God, hear my beseeching!"


She was 'ware of a shadow that crossed where she lay,
She was 'ware of a presence that withered the day:
Wild she sprang to her feet,--"I surrender to thee
The broken vow's pledge, the accursed rosary,--
I am ready for dying!"


She dashed it in scorn to the marble-paved ground
Where it fell mute as snow, and a weird music-sound
Crept up, like a chill, up the aisles long and dim,--
As the fiends tried to mock at the choristers' hymn
And moaned in the trying.


Onora looketh listlessly adown the garden walk:
"I am weary, O my mother, of thy tender talk.
I am weary of the trees a-waving to and fro,
Of the steadfast skies above, the running brooks below.
All things are the same, but I,--only I am dreary,
And, mother, of my dreariness behold me very weary.

"Mother, brother, pull the flowers I planted in the spring
And smiled to think I should smile more upon their gathering:
The bees will find out other flowers--oh, pull them, dearest mine,
And carry them and carry me before Saint Agnes' shrine."
--Whereat they pulled the summer flowers she planted in the spring,
And her and them all mournfully to Agnes' shrine did bring.

She looked up to the pictured saint and gently shook her head--
"The picture is too calm for me--too calm for me," she said:
"The little flowers we brought with us, before it we may lay,
For those are used to look at heaven,--but I must turn away,
Because no sinner under sun can dare or bear to gaze
On God's or angel's holiness, except in Jesu's face."
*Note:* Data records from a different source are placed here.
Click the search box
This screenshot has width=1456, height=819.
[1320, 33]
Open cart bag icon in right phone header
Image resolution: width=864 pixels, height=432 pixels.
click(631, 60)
She spoke with passion after pause--"And were it wisely done
If we who cannot gaze above, should walk the earth alone?
If we whose virtue is so weak should have a will so strong,
And stand blind on the rocks to choose the right path from the wrong?
To choose perhaps a love-lit hearth, instead of love and heaven,--
A single rose, for a rose-tree which beareth seven times seven?
A rose that droppeth from the hand, that fadeth in the breast,--
Until, in grieving for the worst, we learn what is the best!"

Then breaking into tears,--"Dear God," she cried, "and must we see
All blissful things depart from us or ere we go to THEE?
We cannot guess Thee in the wood or hear Thee in the wind?
Our cedars must fall round us ere we see the light behind?
Ay sooth, we feel too strong, in weal, to need Thee on that road,
But woe being come, the soul is dumb that crieth not on 'God.'"

Her mother could not speak for tears; she ever mused thus,
"The bees will find out other flowers,--but what is left for us?"
But her young brother stayed his sobs and knelt beside her knee,
--"Thou sweetest sister in the world, hast never a word for me?"
She passed her hand across his face, she pressed it on his cheek,
So tenderly, so tenderly--she needed not to speak.

The wreath which lay on shrine that day, at vespers bloomed no more.
The woman fair who placed it there had died an hour before.
Both perished mute for lack of root, earth's nourishment to reach.
O reader, breathe (the ballad saith) some sweetness out of each!